Each line from the one holding "Task: Enable the Static checkbox" to the end of the data below must be output verbatim, with no other lines.
── INPUT DATA
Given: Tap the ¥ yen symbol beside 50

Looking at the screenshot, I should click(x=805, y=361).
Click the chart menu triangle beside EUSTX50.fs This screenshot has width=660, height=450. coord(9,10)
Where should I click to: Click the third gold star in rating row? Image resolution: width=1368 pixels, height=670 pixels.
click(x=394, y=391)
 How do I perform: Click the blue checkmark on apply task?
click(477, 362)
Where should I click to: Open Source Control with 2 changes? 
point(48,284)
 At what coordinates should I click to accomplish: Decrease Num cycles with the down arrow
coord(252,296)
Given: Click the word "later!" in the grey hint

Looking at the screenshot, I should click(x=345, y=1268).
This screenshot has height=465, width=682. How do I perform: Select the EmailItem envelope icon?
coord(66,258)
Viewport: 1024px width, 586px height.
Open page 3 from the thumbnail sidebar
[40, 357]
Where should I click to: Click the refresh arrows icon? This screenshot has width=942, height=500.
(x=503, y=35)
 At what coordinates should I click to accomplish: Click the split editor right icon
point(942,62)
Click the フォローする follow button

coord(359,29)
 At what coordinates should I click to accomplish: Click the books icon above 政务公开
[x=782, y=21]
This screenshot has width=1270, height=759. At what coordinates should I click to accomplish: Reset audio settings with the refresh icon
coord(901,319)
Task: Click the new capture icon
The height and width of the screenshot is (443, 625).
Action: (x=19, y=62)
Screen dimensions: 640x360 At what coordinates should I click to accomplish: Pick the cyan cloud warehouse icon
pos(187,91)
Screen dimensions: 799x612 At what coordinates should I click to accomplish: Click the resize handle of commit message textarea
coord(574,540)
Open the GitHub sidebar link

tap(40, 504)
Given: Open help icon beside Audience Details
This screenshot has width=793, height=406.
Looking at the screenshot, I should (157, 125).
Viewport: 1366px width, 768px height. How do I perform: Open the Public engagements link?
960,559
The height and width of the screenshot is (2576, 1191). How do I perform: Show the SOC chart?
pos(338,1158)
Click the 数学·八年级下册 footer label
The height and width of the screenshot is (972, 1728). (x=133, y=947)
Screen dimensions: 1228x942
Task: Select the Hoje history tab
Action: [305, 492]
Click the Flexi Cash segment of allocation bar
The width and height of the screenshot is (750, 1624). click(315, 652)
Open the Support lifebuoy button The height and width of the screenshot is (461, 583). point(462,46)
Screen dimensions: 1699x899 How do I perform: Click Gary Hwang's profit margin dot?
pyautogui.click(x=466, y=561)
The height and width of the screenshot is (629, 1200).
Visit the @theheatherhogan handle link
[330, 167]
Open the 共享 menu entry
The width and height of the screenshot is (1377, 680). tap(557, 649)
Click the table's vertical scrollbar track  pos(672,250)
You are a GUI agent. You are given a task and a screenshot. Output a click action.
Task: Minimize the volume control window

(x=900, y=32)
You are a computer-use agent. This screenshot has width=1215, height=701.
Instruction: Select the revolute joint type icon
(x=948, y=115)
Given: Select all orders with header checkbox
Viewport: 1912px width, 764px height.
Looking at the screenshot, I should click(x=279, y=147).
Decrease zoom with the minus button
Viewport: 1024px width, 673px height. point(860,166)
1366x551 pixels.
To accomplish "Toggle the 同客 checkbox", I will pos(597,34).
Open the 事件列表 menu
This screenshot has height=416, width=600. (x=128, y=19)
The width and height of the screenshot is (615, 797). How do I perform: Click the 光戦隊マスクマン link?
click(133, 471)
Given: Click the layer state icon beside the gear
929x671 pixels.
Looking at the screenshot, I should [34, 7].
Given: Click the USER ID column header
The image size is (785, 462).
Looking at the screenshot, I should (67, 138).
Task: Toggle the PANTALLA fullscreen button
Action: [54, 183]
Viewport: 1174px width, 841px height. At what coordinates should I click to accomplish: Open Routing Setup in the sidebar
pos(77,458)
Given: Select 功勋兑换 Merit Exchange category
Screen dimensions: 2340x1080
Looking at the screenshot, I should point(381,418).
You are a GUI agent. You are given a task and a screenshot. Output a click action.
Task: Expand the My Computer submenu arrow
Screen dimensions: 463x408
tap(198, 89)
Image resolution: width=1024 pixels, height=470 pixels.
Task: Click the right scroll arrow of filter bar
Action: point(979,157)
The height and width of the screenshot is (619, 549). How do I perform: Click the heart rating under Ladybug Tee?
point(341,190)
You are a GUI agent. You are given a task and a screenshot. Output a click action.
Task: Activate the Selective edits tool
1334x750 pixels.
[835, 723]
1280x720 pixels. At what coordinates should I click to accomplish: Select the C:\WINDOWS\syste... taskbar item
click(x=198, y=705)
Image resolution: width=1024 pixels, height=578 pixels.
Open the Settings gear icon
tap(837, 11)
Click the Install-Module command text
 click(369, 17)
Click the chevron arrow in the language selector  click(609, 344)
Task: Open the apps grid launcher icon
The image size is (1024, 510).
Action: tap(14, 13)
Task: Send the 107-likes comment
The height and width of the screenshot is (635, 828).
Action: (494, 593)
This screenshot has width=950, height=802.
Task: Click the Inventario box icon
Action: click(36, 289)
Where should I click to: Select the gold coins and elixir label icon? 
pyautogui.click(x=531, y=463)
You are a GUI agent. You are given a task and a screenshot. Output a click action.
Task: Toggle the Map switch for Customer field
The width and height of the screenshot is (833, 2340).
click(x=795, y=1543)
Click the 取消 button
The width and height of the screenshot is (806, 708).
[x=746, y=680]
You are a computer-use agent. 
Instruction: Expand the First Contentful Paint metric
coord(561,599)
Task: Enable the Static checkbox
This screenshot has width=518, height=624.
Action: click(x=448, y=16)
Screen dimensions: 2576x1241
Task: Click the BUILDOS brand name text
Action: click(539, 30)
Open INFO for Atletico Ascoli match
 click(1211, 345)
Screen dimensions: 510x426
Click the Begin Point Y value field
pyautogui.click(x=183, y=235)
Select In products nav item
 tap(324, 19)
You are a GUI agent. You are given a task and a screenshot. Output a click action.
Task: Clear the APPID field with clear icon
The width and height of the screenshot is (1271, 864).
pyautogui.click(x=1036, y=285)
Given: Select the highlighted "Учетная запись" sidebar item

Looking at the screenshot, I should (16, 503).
────
■ **RESPONSE**
Task: Enable the Static checkbox
This screenshot has width=518, height=624.
Action: click(x=448, y=16)
Screen dimensions: 2576x1241
Task: Click the BUILDOS brand name text
Action: click(539, 30)
Open INFO for Atletico Ascoli match
 click(1211, 345)
Screen dimensions: 510x426
Click the Begin Point Y value field
pyautogui.click(x=183, y=235)
Select In products nav item
 tap(324, 19)
You are a GUI agent. You are given a task and a screenshot. Output a click action.
Task: Clear the APPID field with clear icon
The width and height of the screenshot is (1271, 864).
pyautogui.click(x=1036, y=285)
Given: Select the highlighted "Учетная запись" sidebar item

Looking at the screenshot, I should (16, 503).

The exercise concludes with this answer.